What happens if line wrapping is done several times?

BG5 with additional line wrapping:

> > This is one
long long
> long long
long long
> long long
long line

This looks a bit scary, I admit, but it is still one paragraph embedded
in two blockquotes... I don't suggest that anyone writes his documents
in this way though...

Due to line wrapping we now also have to require the use of blank lines
between a blockquote and a following paragraph. Otherwise it is
impossible to know whether example BQ4 contains just a blockquote or a
blockquote followed by a paragraph.

I don't think that requiring a blank line is a burden on writers. If
you look through the kramdown or the Markdown ML, you will see that in
nearly all emails quoted text is separated from the response by at
least one blank line.

Note that kramdown would generate two separate blockquotes if they are
separated by a blank line (Markdown.pl merges the blockquotes):

> This is one blockquote with
a long line.

> This is another blockquote
with a long line.

If you run the example BQ1 to BQ5 through Markdown.pl, you will find
that it produces the expected output (as defined above).

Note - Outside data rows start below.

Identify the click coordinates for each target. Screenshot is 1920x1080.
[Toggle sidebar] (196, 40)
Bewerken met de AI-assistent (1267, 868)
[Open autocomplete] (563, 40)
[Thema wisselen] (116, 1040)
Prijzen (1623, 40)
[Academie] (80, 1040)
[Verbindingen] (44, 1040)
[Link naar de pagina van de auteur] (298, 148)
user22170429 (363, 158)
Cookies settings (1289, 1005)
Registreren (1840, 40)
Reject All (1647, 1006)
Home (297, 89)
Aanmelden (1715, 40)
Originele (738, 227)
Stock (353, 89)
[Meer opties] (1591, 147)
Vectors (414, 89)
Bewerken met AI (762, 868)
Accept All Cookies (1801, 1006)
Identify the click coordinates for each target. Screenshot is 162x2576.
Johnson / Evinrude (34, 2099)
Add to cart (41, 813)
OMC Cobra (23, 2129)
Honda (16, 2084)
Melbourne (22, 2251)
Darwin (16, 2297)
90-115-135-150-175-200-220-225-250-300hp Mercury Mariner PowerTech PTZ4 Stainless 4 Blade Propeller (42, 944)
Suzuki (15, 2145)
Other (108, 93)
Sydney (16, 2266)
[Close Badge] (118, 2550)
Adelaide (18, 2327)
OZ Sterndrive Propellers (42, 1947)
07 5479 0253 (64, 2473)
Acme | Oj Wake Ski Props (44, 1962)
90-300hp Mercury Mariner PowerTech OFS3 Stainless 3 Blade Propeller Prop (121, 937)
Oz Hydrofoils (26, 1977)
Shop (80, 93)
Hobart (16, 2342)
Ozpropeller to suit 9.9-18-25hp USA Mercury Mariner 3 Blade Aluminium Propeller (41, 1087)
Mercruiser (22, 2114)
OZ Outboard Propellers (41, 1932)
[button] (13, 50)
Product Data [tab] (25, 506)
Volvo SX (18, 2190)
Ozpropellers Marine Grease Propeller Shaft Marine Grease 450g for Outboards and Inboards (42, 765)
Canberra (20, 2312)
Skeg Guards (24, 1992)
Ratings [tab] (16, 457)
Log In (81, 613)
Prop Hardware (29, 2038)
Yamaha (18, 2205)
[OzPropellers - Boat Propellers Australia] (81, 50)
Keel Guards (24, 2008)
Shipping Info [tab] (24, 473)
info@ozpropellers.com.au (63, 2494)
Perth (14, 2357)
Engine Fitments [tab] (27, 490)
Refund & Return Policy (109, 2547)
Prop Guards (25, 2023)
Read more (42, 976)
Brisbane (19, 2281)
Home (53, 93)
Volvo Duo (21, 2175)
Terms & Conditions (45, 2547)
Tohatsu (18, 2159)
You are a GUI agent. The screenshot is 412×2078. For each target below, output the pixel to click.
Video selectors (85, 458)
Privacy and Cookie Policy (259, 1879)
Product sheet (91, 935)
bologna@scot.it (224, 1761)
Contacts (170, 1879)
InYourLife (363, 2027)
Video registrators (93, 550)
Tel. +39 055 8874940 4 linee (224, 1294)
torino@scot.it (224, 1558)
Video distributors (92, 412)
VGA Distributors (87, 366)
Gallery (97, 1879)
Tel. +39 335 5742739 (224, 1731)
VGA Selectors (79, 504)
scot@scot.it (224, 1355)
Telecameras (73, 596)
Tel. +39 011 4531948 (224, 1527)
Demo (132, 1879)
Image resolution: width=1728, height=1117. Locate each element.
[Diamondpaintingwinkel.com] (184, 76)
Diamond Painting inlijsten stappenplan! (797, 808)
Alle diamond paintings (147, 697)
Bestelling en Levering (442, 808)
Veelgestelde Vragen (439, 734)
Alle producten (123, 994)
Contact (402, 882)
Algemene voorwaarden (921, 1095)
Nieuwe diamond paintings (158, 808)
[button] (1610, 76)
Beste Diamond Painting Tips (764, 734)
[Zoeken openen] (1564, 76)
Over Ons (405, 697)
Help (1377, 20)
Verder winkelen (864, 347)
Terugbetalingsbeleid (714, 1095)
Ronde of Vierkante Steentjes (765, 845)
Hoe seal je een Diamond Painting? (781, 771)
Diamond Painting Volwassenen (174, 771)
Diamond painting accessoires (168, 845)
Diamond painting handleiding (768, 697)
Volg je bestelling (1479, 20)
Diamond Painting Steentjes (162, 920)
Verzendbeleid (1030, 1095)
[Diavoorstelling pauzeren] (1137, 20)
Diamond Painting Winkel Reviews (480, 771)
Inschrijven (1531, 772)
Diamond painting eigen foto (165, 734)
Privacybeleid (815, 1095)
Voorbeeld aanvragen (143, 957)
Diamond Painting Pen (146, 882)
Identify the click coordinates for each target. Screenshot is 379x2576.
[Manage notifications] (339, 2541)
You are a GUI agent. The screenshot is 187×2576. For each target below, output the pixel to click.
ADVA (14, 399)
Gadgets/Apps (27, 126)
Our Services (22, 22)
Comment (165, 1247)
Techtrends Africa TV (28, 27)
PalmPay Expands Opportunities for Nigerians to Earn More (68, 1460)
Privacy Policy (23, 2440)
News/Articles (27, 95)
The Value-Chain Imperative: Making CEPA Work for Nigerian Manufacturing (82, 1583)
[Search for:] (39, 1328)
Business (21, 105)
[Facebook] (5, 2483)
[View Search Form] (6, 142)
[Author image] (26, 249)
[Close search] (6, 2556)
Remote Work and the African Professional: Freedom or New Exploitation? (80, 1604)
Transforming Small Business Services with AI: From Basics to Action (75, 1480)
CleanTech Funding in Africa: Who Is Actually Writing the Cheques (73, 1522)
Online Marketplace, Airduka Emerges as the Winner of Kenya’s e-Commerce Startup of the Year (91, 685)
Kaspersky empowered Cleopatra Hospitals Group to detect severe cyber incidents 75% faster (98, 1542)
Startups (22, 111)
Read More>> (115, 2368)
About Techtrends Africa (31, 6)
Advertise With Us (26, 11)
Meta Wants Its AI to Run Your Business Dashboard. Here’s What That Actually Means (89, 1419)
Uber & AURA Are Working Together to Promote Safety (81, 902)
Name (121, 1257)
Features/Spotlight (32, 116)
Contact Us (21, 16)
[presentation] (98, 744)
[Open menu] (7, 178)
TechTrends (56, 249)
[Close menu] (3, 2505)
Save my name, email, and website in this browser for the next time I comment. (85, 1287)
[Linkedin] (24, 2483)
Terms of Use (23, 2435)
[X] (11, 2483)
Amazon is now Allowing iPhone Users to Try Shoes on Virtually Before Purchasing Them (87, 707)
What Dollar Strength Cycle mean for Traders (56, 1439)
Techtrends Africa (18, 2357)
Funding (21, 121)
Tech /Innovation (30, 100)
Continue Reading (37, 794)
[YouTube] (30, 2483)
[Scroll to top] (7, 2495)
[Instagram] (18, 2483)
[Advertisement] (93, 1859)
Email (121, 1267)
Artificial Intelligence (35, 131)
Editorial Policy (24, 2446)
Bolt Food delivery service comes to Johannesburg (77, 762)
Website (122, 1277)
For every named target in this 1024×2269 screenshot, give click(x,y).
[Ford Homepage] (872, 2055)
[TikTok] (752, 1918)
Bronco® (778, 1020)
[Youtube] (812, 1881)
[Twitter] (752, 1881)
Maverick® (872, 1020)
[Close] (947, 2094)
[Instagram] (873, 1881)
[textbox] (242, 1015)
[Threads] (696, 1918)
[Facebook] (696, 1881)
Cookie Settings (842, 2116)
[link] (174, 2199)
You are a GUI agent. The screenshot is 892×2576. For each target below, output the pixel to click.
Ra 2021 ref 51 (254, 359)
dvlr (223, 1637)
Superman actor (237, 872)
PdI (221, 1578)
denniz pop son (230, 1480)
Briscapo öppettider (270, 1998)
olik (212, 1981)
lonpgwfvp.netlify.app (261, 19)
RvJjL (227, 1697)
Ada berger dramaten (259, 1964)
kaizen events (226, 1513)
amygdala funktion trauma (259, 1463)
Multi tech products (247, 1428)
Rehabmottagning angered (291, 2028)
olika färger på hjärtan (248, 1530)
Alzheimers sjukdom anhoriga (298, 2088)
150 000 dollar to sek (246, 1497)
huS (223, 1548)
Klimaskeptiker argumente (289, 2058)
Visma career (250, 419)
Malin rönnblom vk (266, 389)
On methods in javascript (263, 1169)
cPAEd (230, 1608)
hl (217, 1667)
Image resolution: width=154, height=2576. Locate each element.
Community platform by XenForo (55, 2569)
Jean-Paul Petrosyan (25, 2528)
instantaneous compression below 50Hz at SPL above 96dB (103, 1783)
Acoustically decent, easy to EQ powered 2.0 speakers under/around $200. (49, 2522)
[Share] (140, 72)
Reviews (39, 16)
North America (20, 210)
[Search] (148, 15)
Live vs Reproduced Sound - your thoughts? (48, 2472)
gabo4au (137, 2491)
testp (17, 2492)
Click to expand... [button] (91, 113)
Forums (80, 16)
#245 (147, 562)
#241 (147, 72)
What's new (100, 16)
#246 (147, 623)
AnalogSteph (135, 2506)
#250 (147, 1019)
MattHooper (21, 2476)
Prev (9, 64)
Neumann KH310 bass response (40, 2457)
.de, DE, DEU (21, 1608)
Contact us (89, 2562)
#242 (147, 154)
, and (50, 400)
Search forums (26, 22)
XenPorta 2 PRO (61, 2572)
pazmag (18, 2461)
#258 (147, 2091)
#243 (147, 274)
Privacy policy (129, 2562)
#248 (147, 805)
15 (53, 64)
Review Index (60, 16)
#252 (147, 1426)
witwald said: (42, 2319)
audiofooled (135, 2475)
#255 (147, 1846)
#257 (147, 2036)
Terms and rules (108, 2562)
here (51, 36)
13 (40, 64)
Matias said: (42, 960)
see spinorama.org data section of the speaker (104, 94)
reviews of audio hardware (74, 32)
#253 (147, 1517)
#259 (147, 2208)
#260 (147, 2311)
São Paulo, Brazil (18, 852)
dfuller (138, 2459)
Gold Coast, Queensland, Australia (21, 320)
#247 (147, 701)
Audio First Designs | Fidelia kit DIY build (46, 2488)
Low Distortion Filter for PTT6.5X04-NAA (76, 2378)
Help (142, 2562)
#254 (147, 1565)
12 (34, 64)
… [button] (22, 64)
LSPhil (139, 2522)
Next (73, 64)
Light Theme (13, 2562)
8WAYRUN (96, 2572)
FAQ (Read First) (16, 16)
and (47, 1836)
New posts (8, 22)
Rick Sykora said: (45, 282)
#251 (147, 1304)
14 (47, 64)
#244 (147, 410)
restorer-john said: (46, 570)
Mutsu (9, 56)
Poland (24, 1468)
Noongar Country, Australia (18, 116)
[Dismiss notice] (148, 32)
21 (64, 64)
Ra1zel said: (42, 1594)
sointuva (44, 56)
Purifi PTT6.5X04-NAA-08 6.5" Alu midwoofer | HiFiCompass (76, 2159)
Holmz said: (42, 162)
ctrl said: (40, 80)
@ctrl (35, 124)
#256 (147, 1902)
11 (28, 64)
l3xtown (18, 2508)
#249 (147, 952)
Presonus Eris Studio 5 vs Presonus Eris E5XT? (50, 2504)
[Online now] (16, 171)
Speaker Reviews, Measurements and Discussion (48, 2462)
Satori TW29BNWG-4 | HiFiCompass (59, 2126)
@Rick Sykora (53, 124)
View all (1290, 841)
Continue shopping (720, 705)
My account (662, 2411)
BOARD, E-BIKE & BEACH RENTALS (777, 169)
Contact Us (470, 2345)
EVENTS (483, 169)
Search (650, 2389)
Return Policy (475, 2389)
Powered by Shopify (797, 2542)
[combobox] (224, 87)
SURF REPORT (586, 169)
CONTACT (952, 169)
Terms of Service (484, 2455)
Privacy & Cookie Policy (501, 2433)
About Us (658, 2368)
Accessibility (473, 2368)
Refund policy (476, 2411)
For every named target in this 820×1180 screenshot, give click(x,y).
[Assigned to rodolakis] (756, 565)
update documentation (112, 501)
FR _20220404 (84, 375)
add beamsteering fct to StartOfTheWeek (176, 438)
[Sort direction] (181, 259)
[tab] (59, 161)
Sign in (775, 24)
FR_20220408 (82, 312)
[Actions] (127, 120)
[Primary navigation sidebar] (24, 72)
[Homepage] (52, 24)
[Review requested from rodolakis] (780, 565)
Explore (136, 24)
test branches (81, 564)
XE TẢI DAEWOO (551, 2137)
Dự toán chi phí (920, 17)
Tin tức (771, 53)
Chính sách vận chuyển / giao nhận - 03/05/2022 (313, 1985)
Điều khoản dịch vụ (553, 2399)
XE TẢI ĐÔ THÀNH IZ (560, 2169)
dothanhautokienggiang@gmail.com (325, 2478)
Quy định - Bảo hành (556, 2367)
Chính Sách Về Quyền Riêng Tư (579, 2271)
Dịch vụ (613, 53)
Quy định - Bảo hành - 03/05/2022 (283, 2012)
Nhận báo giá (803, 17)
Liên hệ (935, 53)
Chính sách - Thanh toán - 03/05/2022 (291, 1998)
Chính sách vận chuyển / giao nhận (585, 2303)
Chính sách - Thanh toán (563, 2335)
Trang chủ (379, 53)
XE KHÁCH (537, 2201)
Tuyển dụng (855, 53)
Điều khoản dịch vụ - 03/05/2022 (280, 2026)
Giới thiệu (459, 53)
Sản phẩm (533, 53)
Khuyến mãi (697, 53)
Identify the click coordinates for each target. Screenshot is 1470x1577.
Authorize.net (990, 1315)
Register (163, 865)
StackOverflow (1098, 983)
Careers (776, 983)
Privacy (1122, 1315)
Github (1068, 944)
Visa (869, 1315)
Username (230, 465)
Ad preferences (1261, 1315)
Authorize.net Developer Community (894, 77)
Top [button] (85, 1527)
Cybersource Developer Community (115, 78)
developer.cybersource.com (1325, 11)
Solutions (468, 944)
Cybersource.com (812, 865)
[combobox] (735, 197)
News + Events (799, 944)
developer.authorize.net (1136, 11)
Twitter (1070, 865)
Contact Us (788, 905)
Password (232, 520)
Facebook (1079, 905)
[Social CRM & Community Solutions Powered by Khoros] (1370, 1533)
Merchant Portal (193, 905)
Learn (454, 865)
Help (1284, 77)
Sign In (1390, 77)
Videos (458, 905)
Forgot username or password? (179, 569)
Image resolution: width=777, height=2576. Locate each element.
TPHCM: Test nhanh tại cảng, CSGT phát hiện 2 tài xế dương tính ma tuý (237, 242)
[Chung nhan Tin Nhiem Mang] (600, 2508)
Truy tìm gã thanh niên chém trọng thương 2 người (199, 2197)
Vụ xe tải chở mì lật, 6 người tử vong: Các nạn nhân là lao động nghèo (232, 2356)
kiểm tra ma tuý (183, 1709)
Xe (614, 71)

This is no
coincidence, I think, since Markdown.pl has been designed with email
messages in mind. However, the requirements as stated above
haven't been written down anywhere (at least I don't know of it) and
with those the behaviour of Markdown.pl is easily explained.


## Lists

The content of lists, footnote definitions and all other content
(except code blocks) that is defined via indentation, also has to
support the lazy syntax.

We will start with this document:

* This is one long long long long long long long long long line

This is one long long long long long long long long long line
* Another very very very very very very very very long line

LI1. After line wrapping:

* This is one long long
long long long long long
long long line

This is one long long
long long long long long
long long line
* Another very very very
very very very very very
long line

So line wrapping inside lists can also be explained in terms of the
requirements. And the line wrapping behaviour is identical to that of
Markdown.pl.



How to interpret the stated problems/ambiguities
================================================

After having specified how the kramdown lazy syntax would work, here is
how the initially given problems would be interpreted:

PA1. A list with one item, followed by a blockquote containing a list
with one item. Markdown.pl interprets it in more or less the same
way but using invalid HTML.

PA2. A list with three items: the first and the second item contain a
blockquote with a paragraph, the third item contains just text.
Again, Markdown.pl shows the same behaviour.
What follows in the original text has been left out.